Convert UV absolute magnitude to star formation rate.

Parameters:
  • MUV (float or array_like) – UV absolute magnitude

  • z (float) – Redshift

  • remove_dust (bool, optional) – Whether to remove dust attenuation. Default is True.

  • c_uv (float, optional) – SFR to UV luminosity conversion factor.

Returns:

sfr – Star formation rate in M_sun/yr

Return type:

float or ndarray

halogal.luminosity.beta_color(z, MUV)[source]

UV spectral slope (beta) as a function of redshift and magnitude.

Based on Bouwens+2013-14 data.

Parameters:
  • z (float or array_like) – Redshift

  • MUV (float or array_like) – UV absolute magnitude

Returns:

beta – UV spectral slope

Return type:

float or ndarray

References

Bouwens et al. 2013, 2014

halogal.luminosity.dust_attenuation(z, MUV, high_z_dust=True, C0=None, C1=None)[source]

UV dust attenuation as a function of redshift and magnitude.

Parameters:
  • z (float or array_like) – Redshift

  • MUV (float or array_like) – UV absolute magnitude (observed)

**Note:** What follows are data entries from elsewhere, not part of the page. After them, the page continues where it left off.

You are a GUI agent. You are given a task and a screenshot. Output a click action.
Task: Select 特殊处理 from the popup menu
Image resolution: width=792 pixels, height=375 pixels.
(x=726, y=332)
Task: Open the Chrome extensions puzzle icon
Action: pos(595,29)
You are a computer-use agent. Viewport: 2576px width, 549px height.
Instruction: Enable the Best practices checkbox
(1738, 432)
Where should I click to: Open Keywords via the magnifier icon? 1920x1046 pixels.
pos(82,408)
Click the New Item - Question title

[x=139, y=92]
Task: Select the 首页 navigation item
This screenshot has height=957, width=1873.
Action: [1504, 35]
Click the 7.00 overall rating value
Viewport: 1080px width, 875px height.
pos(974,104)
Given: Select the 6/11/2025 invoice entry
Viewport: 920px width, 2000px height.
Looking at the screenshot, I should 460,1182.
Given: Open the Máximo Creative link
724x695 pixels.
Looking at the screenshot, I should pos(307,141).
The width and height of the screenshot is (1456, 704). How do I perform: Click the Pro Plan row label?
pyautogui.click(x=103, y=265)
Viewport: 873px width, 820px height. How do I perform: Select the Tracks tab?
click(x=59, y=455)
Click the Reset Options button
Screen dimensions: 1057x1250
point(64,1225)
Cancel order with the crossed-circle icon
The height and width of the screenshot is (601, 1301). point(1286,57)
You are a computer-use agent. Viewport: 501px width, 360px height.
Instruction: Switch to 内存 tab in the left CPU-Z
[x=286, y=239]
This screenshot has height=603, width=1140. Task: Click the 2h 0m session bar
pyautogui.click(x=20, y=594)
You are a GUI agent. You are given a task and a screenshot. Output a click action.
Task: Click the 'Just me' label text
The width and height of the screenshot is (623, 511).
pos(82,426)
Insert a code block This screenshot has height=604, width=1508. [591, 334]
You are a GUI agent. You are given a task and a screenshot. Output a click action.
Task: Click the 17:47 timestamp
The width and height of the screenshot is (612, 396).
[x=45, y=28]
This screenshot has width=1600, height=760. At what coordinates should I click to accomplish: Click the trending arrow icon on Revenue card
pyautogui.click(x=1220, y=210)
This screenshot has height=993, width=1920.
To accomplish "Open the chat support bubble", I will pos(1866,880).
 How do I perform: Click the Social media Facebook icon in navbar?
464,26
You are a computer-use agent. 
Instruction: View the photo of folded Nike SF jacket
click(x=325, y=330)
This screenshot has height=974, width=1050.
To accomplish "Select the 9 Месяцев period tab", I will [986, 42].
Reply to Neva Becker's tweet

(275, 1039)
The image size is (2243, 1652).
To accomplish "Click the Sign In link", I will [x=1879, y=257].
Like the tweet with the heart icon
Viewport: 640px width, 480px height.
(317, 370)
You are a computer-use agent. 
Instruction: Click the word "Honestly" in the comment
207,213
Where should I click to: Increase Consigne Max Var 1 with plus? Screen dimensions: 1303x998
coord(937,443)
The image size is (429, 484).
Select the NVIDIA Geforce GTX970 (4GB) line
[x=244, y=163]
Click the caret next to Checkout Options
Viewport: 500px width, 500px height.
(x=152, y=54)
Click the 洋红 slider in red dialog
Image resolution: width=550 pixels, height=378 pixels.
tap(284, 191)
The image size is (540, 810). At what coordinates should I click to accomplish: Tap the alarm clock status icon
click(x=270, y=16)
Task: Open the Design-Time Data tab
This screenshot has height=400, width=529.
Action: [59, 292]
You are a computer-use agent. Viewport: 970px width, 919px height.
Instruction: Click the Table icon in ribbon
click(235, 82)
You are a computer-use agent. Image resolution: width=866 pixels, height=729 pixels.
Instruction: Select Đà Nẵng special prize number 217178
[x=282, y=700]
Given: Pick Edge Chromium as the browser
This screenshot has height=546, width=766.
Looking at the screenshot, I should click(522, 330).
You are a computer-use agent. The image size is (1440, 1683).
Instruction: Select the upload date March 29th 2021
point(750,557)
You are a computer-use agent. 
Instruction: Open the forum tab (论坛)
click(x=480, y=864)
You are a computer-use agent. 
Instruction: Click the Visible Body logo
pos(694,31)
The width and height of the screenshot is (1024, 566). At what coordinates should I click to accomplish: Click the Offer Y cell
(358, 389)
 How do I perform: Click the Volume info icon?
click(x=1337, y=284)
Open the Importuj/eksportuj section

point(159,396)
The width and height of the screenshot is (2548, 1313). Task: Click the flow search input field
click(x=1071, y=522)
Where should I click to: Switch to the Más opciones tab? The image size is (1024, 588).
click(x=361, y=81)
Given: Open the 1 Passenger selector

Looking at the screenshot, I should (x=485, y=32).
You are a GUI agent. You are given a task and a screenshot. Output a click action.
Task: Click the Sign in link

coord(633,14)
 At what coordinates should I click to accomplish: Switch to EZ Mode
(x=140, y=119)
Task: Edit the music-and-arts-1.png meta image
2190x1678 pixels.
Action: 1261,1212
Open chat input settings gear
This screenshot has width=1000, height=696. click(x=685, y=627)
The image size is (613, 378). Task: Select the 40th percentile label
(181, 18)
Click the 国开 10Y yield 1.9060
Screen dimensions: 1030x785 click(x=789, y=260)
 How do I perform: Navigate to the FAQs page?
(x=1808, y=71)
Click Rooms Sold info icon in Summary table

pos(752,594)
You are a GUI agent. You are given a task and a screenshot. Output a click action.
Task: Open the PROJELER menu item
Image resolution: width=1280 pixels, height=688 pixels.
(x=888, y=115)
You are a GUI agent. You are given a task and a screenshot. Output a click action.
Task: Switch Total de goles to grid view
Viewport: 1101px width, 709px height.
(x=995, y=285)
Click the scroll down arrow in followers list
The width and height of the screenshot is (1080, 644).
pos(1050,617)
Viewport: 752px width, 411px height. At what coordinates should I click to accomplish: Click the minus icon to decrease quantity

  • high_z_dust (bool, optional) – Whether to include dust at z > 8. Default is True.

  • C0 (float, optional) – Attenuation constant. Default from config.

  • C1 (float, optional) – Attenuation slope. Default from config.

Returns:

A_UV – UV dust attenuation in magnitudes

Return type:

float or ndarray

Notes

This should be applied iteratively since the MUV-beta relation is calibrated on observations, not intrinsic magnitudes.